Which lines below contain the word "Given"? Copy each one in full.
## START Data shown
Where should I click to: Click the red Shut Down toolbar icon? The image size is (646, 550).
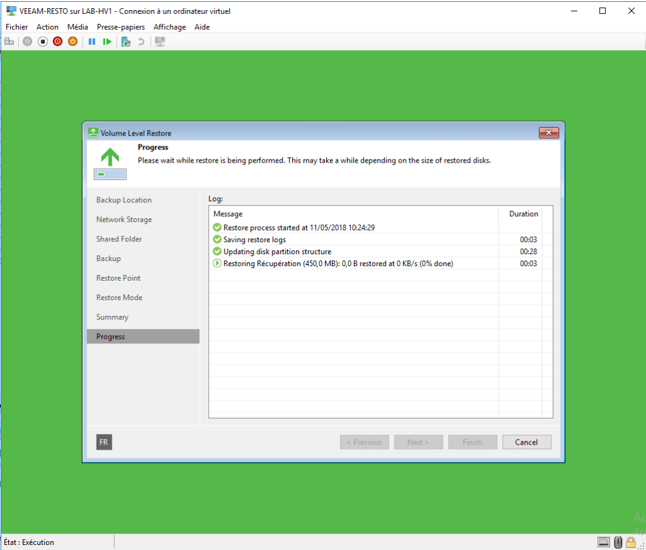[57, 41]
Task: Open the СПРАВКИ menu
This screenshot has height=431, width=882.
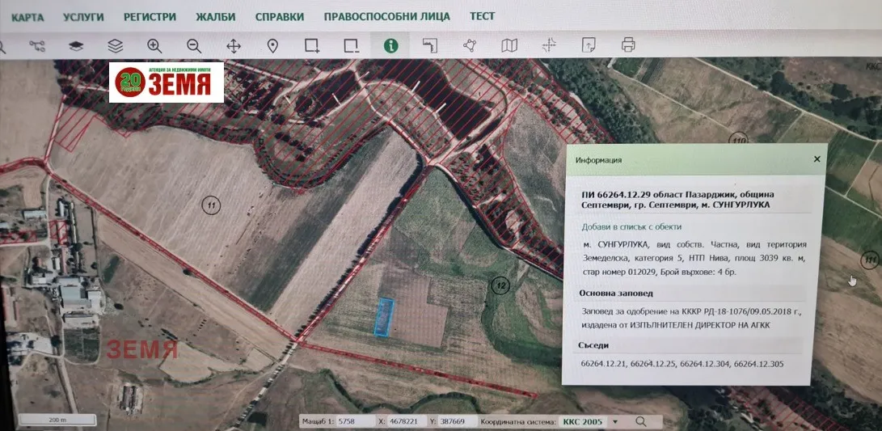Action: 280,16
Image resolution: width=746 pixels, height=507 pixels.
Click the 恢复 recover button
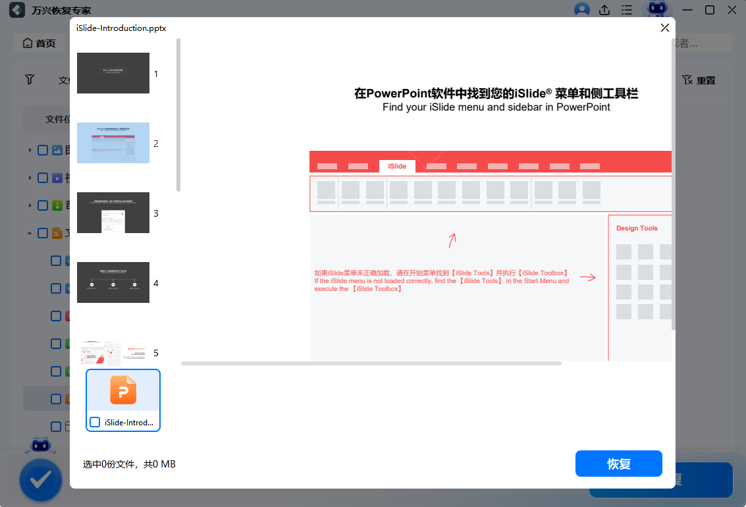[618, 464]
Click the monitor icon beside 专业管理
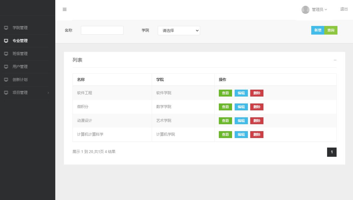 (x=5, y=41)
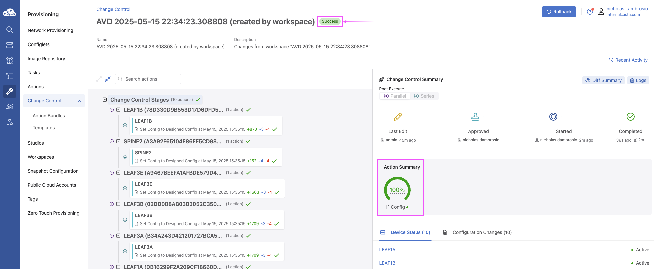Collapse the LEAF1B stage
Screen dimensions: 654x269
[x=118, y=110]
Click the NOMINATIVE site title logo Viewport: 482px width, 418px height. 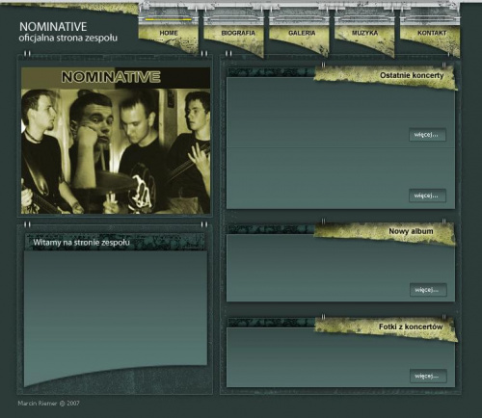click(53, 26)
## END Data shown
## START Data shown
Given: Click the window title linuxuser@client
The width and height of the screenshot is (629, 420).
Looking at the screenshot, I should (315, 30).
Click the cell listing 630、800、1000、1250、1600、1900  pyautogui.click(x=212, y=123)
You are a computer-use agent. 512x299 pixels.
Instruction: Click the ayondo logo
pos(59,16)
## END Data shown
## START Data shown
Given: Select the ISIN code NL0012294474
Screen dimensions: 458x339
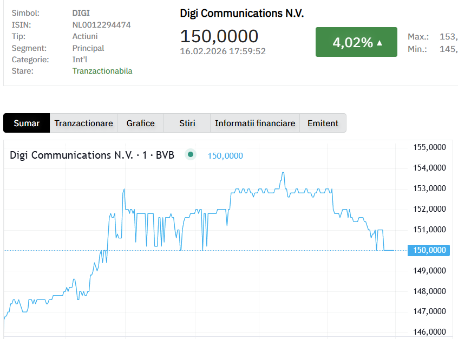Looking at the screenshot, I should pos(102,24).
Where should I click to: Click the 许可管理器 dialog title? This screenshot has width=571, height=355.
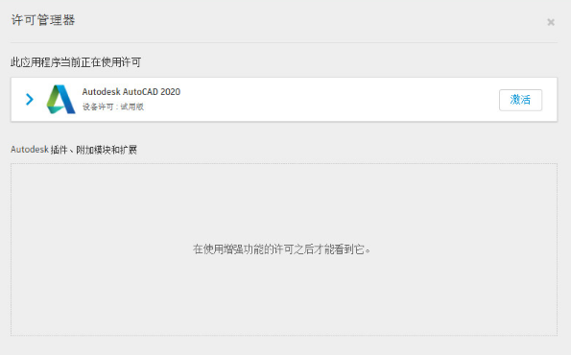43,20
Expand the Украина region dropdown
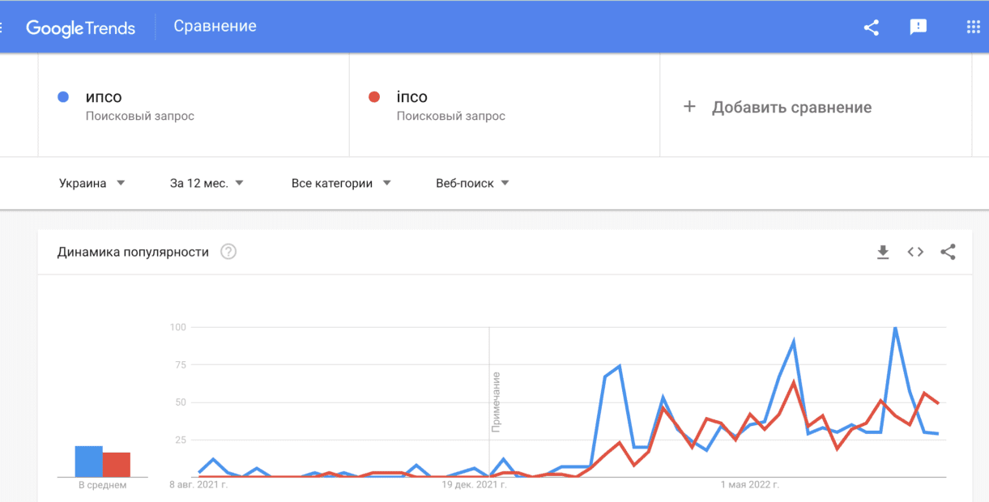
## END Data shown
The result:
Given: Click the window title linuxuser@client
Given: Select the ISIN code NL0012294474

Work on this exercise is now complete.